• _Description of the task_
Change "carousel" to "slider" in the entries from the line with "Given: Click the" through the end of the entries. Give back only those lines, with everything else left the same.

• _Exercise material_
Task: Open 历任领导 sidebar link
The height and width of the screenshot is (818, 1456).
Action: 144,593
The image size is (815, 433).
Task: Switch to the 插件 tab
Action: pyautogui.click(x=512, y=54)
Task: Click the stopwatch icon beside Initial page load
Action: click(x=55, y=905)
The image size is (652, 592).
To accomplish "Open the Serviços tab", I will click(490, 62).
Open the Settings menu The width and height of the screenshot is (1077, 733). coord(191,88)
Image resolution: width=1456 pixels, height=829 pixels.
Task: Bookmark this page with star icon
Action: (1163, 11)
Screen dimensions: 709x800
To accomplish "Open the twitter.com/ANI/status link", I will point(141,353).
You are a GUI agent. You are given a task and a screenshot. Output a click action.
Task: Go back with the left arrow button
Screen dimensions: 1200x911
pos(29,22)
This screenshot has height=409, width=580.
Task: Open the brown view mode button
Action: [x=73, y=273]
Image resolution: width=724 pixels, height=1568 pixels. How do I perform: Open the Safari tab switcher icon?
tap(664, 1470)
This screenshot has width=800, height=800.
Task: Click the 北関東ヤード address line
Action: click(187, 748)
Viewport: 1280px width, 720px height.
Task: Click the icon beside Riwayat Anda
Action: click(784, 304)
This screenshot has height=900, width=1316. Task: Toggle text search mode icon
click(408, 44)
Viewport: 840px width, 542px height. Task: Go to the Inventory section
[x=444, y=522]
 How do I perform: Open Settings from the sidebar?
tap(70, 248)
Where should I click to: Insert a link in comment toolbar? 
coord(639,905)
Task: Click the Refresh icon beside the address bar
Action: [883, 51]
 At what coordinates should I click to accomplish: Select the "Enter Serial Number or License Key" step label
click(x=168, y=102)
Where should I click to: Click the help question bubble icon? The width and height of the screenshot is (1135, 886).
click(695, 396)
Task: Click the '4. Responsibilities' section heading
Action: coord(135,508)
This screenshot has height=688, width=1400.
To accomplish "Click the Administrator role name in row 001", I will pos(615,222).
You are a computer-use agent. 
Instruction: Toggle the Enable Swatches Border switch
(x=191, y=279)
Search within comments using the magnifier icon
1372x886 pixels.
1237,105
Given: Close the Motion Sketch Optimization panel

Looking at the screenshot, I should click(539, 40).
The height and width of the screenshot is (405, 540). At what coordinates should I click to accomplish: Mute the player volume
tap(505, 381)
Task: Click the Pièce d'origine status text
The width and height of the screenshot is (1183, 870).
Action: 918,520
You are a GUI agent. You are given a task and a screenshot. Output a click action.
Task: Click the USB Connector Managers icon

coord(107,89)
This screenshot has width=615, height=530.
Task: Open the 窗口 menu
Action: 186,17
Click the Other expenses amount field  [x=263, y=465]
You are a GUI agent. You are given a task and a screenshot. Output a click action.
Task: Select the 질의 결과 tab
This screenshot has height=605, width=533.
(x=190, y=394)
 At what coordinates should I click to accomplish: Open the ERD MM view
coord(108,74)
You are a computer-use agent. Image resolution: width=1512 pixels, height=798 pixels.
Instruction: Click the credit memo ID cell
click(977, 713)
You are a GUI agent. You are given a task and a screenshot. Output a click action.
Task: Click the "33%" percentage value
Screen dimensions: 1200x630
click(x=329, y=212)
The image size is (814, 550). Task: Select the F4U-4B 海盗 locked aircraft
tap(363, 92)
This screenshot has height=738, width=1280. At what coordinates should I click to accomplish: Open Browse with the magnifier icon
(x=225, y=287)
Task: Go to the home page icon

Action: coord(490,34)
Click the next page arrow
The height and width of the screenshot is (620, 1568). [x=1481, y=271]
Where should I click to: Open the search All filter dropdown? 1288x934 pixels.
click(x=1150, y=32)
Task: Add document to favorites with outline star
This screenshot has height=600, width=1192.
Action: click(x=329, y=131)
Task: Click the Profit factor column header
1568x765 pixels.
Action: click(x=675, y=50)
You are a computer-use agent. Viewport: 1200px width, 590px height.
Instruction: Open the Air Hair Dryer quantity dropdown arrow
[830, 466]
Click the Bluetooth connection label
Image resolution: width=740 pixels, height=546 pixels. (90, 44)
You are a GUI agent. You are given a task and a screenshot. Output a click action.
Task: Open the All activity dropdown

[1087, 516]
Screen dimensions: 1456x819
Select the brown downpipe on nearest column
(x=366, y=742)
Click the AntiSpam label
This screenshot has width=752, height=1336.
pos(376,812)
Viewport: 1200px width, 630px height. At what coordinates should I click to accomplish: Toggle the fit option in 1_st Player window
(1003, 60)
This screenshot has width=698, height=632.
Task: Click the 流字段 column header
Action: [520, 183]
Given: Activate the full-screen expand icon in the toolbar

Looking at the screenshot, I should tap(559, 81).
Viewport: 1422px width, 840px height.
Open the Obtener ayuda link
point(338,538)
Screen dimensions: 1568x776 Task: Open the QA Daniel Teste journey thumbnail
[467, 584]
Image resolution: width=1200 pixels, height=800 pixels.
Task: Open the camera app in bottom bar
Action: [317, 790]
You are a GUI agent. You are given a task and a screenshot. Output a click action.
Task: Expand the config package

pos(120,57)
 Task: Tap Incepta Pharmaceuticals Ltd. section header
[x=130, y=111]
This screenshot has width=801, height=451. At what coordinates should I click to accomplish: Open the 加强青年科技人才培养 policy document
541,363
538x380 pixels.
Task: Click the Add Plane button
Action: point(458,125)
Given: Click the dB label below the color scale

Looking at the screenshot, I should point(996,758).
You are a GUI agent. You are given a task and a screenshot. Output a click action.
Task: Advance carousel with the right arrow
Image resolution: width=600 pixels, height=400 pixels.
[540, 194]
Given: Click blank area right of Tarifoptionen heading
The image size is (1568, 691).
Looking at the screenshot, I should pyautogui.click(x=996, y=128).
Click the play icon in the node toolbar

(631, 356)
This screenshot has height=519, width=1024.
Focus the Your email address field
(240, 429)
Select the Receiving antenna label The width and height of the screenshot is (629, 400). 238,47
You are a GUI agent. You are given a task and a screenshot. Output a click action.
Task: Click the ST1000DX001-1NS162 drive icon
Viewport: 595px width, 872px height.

• _Response to the exercise_
Given: Click the dB label below the color scale

Looking at the screenshot, I should point(996,758).
You are a GUI agent. You are given a task and a screenshot. Output a click action.
Task: Advance slider with the right arrow
Image resolution: width=600 pixels, height=400 pixels.
[540, 194]
Given: Click blank area right of Tarifoptionen heading
The image size is (1568, 691).
Looking at the screenshot, I should pyautogui.click(x=996, y=128).
Click the play icon in the node toolbar

(631, 356)
This screenshot has height=519, width=1024.
Focus the Your email address field
(240, 429)
Select the Receiving antenna label The width and height of the screenshot is (629, 400). 238,47
You are a GUI agent. You are given a task and a screenshot. Output a click action.
Task: Click the ST1000DX001-1NS162 drive icon
Viewport: 595px width, 872px height.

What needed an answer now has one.